The result is “Hangmen Also Die,” a stirring piece of anti-Nazi propaganda that blends hyper-real staging and cinematography with the very real threat of a Nazi takeover. Originally titled “Never Surrender,” this thriller-with-a-message has been restored for a new online streaming, DVD, and Blu-ray release, along with an ending that had been mysteriously lopped off during its theatrical run.

Although the movie is almost entirely fictionalized, it’s set in occupied Czechoslovakia and based on the 1942 assassination of the chief architect of the Holocaust, Reinhard Heydrich — also known as the “Hangman of Prague.” As the Nazis start rounding up and executing any Czech patriot they can get their hands on in retaliation, pressure mounts on the citizens of Prague to turn in the assassin.

http://www.youtube.com/watch?v=dDHR1Y_WfbU

While it’s an effective cat-and-mouse thriller, “Hangmen Also Die” is also a paean to resistance, designed to give strength to those under Nazi rule and a reminder of why the war was being fought. For a propaganda movie, however, it’s surprisingly dark and not afraid to show the human cost of resistance. It ends on a rousing note with Oscar-nominated Hanns Eisler’s song “No Surrender” playing and the word “NOT” appearing onscreen right before “The End.”

Another historic film about the Holocaust is new on Blu-ray, DVD, and HD digital this week as well. The interviews with Benjamin Murmelstein that make up the most fascinating parts of the 2013 documentary “The Last of the Unjust” were recorded in 1975 for his nine-and-a-half hour 1985 film “Shoah,” but have gone unreleased until now.

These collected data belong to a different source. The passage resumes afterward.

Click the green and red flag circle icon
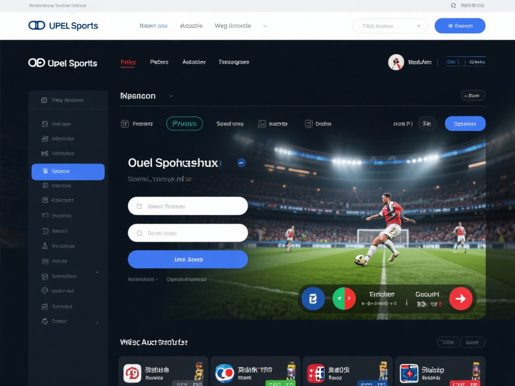Screen dimensions: 515x386 point(344,299)
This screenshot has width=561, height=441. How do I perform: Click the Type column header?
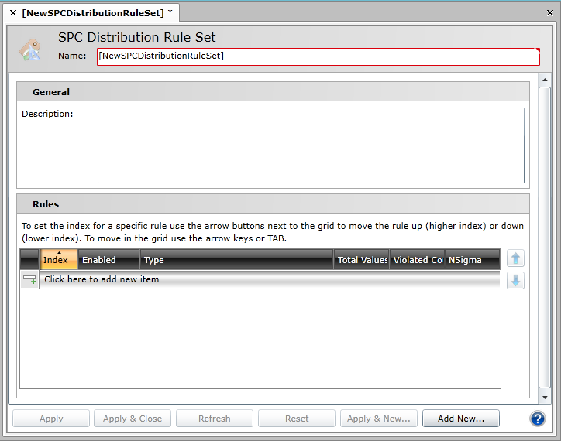(236, 260)
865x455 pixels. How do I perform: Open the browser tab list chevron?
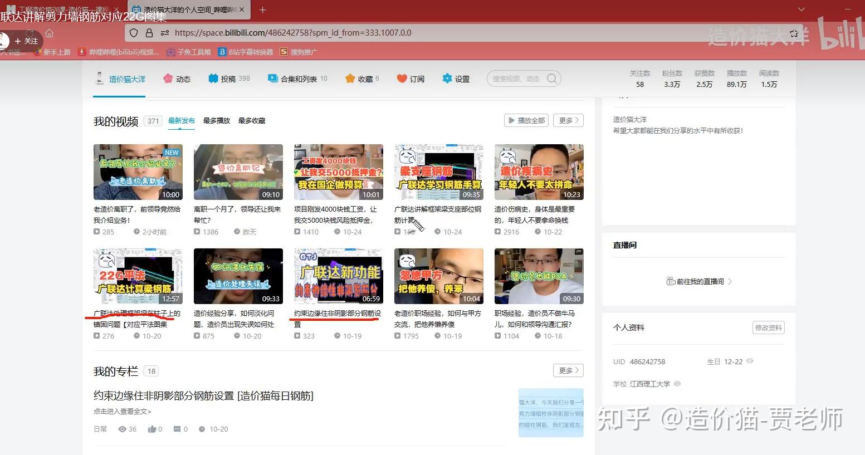[801, 9]
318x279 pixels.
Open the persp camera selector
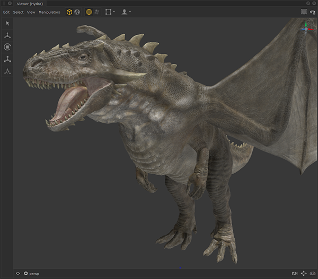tap(33, 273)
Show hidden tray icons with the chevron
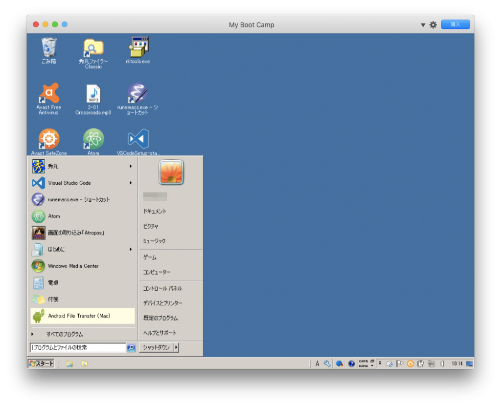The width and height of the screenshot is (501, 407). pyautogui.click(x=380, y=363)
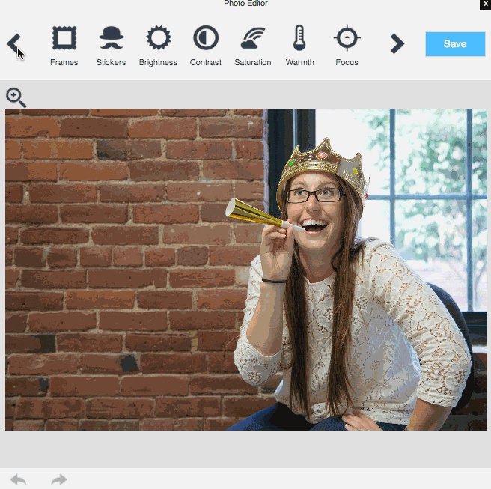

“The Last of the Unjust” is as complicated and hard-nosed as Holocaust stories get. Murmelstein was The Elder of the Jews at a Czech concentration camp, and his role was to negotiate “a world upside-down.”

Because of his manipulation of Jews in the camp, Murmelstein was accused of collaboration after the war by Czechs. The case was dropped, but it illustrates the blurry line of moral compromise that he walked as he tried to limit the amount of Jewish casualties.

Hannah Arendt famously coined the phrase “banality of evil” to describe Nazi war criminal Adolf Eichmann, but Murmelstein dealt with the man every day and says, “He was a demon.” ”The Last of the Unjust” not only overwhelms with its depiction of human malevolence, but it asks thorny questions about brokering an atrocity with a fascinating first-hand account, the likes of which will not be captured ever again on film.

http://www.youtube.com/watch?v=YhP3iQ3kyMs

Several cold-blooded killings happen right at the outset of “Vengeance is Mine,” an angry and oddly captivating Shōhei Imamura film that won best film at the Japanese Academy Awards in 1980.

Loosely based on a real serial killer’s 1963 spree across the country, “Vengeance is Mine” is newly restored on Blu-ray from The Criterion Collection, and it feels as fresh today as when it was made.

Although it starts out with detectives capturing killer Iwao Enokizu (Ken Ogata), this remarkable film is not a mystery or a procedural. Instead, it explores man’s capacity for murder, and lays the blame squarely at the feet of a guilt-ridden post-WWII Japanese society.

This isn’t an action thriller that glorifies violence and gore. In fact, after the two bloody murders that open the film, it’s all slow character-building and context.

Ogata is a menacing presence but his Enokizu is also a desperate and frustrated man. He’s already an outcast in Japanese society for being raised Catholic, and he learns at a young age to hypocrisy everywhere. When he’s released from an early stint in prison, a doomed view of his life overtakes him and he sets out on a course for self-destruction.

http://www.youtube.com/watch?v=Kk81j7Sm5IY

The title “Vengeance is Mine” sounds more like a violent soap opera than a serious challenge to contemporary culture, but that’s exactly what it is. Enokizu dispassionately wanders through the underbelly of Japan, swindling and killing people, but he’s clearly flailing. Imamura injects an air of inevitability into Enokizu’s spree, and projects his own commentary into the situation.

I won’t blow the famous last scene of the movie for you (is it even possible to issue a spoiler for a movie from 1979?), but it reiterates Enokizu’s rebellious nature in the most absurd way possible — and is prescient in suggesting that this kind of societal alienation and its resulting loss of life won’t stop anytime soon.